Cet étranger avait, du reste, excité la curiosité de tout le monde bien avant que Thérèse n’arrivât. On avait posé à Mrs Loredane mille questions au sujet de ce jeune homme à qui maintes jeunes filles et jeunes femmes décochaient des regards ardents. Mrs Loredane avait répondu :

— C’est un voyageur qui m’est arrivé au crépuscule et qui m’a demandé asile pour la nuit. Il me paraissait très fatigué, et sa monture, je pense, avait dû fournir une très longue traite.

— D’où vient-il ? avait-on encore demandé.

— Je ne sais pas. Il n’a pas daigné répondre aux questions que je lui ai posées.

— Une chose dont on ne peut douter, émit une jeune fille égrillarde, il est anglais.

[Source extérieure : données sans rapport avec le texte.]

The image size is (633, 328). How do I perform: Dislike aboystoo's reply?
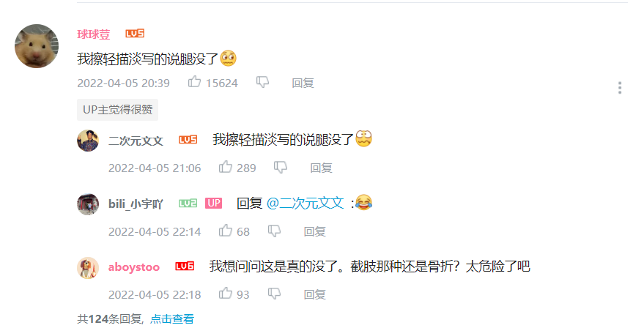tap(274, 294)
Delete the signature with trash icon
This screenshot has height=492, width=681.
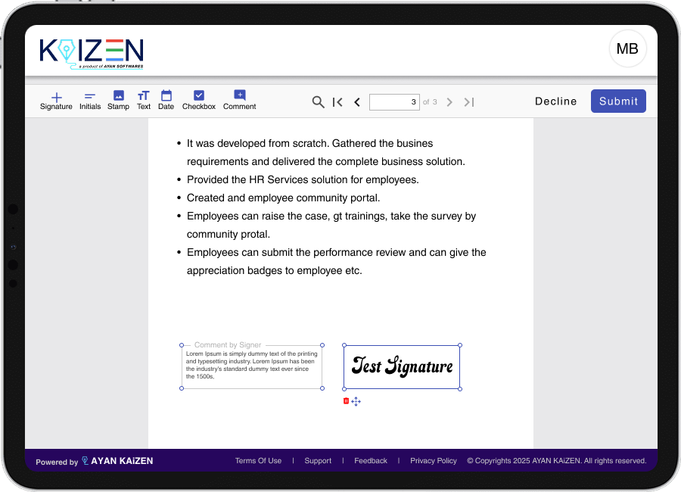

— Voilà justement ce qui n’est pas sûr, répliqua Mrs Loredane. L’accent de ce jeune homme m’a paru pencher vers l’écossais.

— Bah ! s’écria avec sarcasme un officier, il ne faut pas baser ses jugements sur l’accent. Ne savez-vous pas qu’une certaine société anglaise essaye depuis un temps de se donner certain air écossais, comme au bon temps où régnait sur l’Angleterre la maison royale d’Écosse. C’est la manie qui revient… une manie pour se distinguer des autres !

Et l’officier, à demi-ivre, se mit à rire aux éclats.

— Parfait ! s’écria une jeune femme en frappant son assiette de sa coupe de cristal. C’est la folle manie des Écossais également d’essayer de se faire voir plus anglais que les Anglais. Un jour, on aura la manie de se donner l’accent canadien !

À son tour elle éclata de rire, et un immense rire général domina les bruits d’une musique discordante de violons, de flûtes et de cornemuses partant d’un des angles de la salle, où se dressait un paravent qui dérobait la vue des musiciens.

Lorsque le rire diminua une jeune fille se leva, le verre en main, et clama à tue-tête :

— Allons ! moi, j’aime les Écossais et je bois à la santé de ce voyageur qui, je parierais, est tout ému de cette musique de cornemuses !

Pour la première fois le convive inconnu tourna la tête, qu’il inclina, en souriant à la jeune fille. Puis il parut aussitôt s’absorber dans ses propres pensées.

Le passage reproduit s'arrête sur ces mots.